Stored data

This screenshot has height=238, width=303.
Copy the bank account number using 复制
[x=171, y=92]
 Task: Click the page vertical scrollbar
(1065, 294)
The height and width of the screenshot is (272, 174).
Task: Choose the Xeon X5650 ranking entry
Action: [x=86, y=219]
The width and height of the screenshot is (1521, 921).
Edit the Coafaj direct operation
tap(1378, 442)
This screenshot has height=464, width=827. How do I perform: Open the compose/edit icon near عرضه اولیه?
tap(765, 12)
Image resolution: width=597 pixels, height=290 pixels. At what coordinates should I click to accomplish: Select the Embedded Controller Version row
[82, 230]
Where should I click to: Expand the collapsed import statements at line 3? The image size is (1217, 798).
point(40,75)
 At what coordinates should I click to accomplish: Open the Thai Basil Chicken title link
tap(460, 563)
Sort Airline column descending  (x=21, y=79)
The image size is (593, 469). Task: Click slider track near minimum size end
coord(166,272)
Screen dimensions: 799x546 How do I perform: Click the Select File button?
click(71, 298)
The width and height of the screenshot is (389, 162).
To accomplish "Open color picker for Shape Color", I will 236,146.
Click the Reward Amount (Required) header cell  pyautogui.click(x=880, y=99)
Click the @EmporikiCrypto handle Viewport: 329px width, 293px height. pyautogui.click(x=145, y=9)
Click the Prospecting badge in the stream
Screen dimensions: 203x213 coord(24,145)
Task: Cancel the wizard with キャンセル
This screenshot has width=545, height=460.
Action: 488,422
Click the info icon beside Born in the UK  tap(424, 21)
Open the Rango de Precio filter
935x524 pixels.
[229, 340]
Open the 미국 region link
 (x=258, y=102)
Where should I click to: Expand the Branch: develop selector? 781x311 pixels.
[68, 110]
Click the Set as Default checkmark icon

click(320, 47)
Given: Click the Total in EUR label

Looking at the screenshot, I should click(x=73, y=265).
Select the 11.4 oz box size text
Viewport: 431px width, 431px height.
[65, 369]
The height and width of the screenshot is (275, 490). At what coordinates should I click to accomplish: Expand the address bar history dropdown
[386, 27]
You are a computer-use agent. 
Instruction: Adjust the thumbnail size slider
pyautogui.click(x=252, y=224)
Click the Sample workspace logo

*PROBLEM*
What you return must match the data word for word.

*RESULT*
This screenshot has height=238, width=303.
Copy the bank account number using 复制
[x=171, y=92]
 Task: Click the page vertical scrollbar
(1065, 294)
The height and width of the screenshot is (272, 174).
Task: Choose the Xeon X5650 ranking entry
Action: [x=86, y=219]
The width and height of the screenshot is (1521, 921).
Edit the Coafaj direct operation
tap(1378, 442)
This screenshot has height=464, width=827. How do I perform: Open the compose/edit icon near عرضه اولیه?
tap(765, 12)
Image resolution: width=597 pixels, height=290 pixels. At what coordinates should I click to accomplish: Select the Embedded Controller Version row
[82, 230]
Where should I click to: Expand the collapsed import statements at line 3? The image size is (1217, 798).
point(40,75)
 At what coordinates should I click to accomplish: Open the Thai Basil Chicken title link
tap(460, 563)
Sort Airline column descending  (x=21, y=79)
The image size is (593, 469). Task: Click slider track near minimum size end
coord(166,272)
Screen dimensions: 799x546 How do I perform: Click the Select File button?
click(71, 298)
The width and height of the screenshot is (389, 162).
To accomplish "Open color picker for Shape Color", I will 236,146.
Click the Reward Amount (Required) header cell  pyautogui.click(x=880, y=99)
Click the @EmporikiCrypto handle Viewport: 329px width, 293px height. pyautogui.click(x=145, y=9)
Click the Prospecting badge in the stream
Screen dimensions: 203x213 coord(24,145)
Task: Cancel the wizard with キャンセル
This screenshot has width=545, height=460.
Action: 488,422
Click the info icon beside Born in the UK  tap(424, 21)
Open the Rango de Precio filter
935x524 pixels.
[229, 340]
Open the 미국 region link
 (x=258, y=102)
Where should I click to: Expand the Branch: develop selector? 781x311 pixels.
[68, 110]
Click the Set as Default checkmark icon

click(320, 47)
Given: Click the Total in EUR label

Looking at the screenshot, I should click(x=73, y=265).
Select the 11.4 oz box size text
Viewport: 431px width, 431px height.
[65, 369]
The height and width of the screenshot is (275, 490). At what coordinates should I click to accomplish: Expand the address bar history dropdown
[386, 27]
You are a computer-use agent. 
Instruction: Adjust the thumbnail size slider
pyautogui.click(x=252, y=224)
Click the Sample workspace logo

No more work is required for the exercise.